Typically, DSP designers are unfamiliar with FPGA design tools, and FPGA designers are unfamiliar with DSP algorithms. But when Sandia National Laboratories needed to replace an analog implementation of an IF receiver module set for a synthetic-aperture-radar (SAR) system with a digital version, field programmability drew the labs to FPGAs rather than ASICs. Using the Matlab calculation and analysis tool, the Simulink graphical simulation environment, and Xilinx's Virtex-II FPGAs and implementation tools, the researchers were able to bring the DSP and FPGA teams together through a common tool: the PC.
In doing so, Sandia Labs not only saved time but also ended up with a design platform that provided very fast and accurate system-level simulation. A traditional DSP design methodology would have taken multiple iterations, but that's not the case with this approach.
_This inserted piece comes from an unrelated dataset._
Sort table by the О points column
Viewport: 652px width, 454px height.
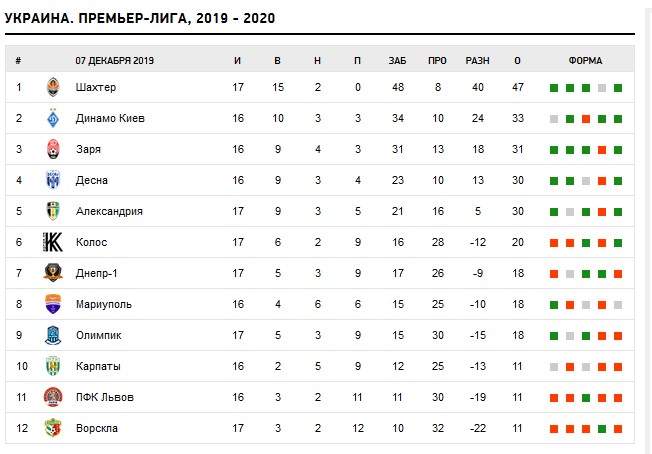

Sandia's digital SAR surveillance systems process high rates of data and must meet other stringent performance and output requirements. The software for implementing the DSP subsystem needs to be inexpensive and relatively easy to use. It's also important for the DSP and FPGA designers to work closely together.
Sandia uses MathWorks and Xilinx DSP design tools, including Matlab, Simulink, the Xilinx System Generator for DSP (System Generator), and Xilinx ISE FPGA implementation tools, to program and verify the FPGA. Sandia engineers designed, simulated, implemented, and tested each DSP building block individually in the Virtex-II platform FPGA. Next, DSP engineers modeled several DSP functional blocks in Simulink. They then used the System Generator to generate VHDL code and map certain blocks to the preverified soft DSP cores provided in the Xilinx DSP core library.
An important component of the system is a highly parallel polyphase decimation FIR filter/demodulator. This fixed-point, multirate filter was easy to design using Simulink and the Filter Design Toolbox. Sandia used Matlab to analyze the filter's performance.
The Matlab and Simulink environments were employed to test the design in hardware to reduce the risk of creating difficult-to-diagnose problems at integration time. Other components of the system were modeled in a similar way.
The DSP system is currently being implemented in hardware using Xilinx ISE implementation software and two XC2V6000 (6 million-gate) Virtex-II FPGAs.